» EXERCISE BRIEF:
Every record must be retyped as it stands.

Stored data
■ ■ ■
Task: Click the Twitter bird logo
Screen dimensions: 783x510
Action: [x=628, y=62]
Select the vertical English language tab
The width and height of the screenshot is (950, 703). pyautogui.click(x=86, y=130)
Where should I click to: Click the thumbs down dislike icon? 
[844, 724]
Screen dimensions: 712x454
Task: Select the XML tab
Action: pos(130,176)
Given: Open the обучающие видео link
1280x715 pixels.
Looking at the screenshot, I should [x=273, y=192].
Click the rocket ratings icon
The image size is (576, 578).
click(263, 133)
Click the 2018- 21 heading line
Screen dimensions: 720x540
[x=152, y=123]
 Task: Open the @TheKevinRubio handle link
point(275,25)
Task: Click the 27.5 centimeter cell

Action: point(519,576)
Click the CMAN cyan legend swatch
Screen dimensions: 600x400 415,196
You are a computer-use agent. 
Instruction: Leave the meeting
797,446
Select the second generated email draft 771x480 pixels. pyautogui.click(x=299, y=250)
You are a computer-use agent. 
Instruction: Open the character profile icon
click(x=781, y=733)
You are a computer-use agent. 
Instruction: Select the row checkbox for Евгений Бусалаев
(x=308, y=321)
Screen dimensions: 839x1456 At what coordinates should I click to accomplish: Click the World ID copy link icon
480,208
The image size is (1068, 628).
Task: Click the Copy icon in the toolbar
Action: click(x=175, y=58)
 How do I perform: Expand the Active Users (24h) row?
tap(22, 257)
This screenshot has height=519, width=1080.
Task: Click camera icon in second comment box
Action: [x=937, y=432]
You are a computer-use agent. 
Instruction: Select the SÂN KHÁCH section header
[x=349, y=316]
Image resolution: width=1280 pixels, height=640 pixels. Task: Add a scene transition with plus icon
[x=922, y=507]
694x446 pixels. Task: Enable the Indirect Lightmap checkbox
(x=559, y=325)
■ ■ ■
» OUTPUT BELOW:
Task: Click the Twitter bird logo
Screen dimensions: 783x510
Action: [x=628, y=62]
Select the vertical English language tab
The width and height of the screenshot is (950, 703). pyautogui.click(x=86, y=130)
Where should I click to: Click the thumbs down dislike icon? 
[844, 724]
Screen dimensions: 712x454
Task: Select the XML tab
Action: pos(130,176)
Given: Open the обучающие видео link
1280x715 pixels.
Looking at the screenshot, I should [x=273, y=192].
Click the rocket ratings icon
The image size is (576, 578).
click(263, 133)
Click the 2018- 21 heading line
Screen dimensions: 720x540
[x=152, y=123]
 Task: Open the @TheKevinRubio handle link
point(275,25)
Task: Click the 27.5 centimeter cell

Action: point(519,576)
Click the CMAN cyan legend swatch
Screen dimensions: 600x400 415,196
You are a computer-use agent. 
Instruction: Leave the meeting
797,446
Select the second generated email draft 771x480 pixels. pyautogui.click(x=299, y=250)
You are a computer-use agent. 
Instruction: Open the character profile icon
click(x=781, y=733)
You are a computer-use agent. 
Instruction: Select the row checkbox for Евгений Бусалаев
(x=308, y=321)
Screen dimensions: 839x1456 At what coordinates should I click to accomplish: Click the World ID copy link icon
480,208
The image size is (1068, 628).
Task: Click the Copy icon in the toolbar
Action: click(x=175, y=58)
 How do I perform: Expand the Active Users (24h) row?
tap(22, 257)
This screenshot has height=519, width=1080.
Task: Click camera icon in second comment box
Action: [x=937, y=432]
You are a computer-use agent. 
Instruction: Select the SÂN KHÁCH section header
[x=349, y=316]
Image resolution: width=1280 pixels, height=640 pixels. Task: Add a scene transition with plus icon
[x=922, y=507]
694x446 pixels. Task: Enable the Indirect Lightmap checkbox
(x=559, y=325)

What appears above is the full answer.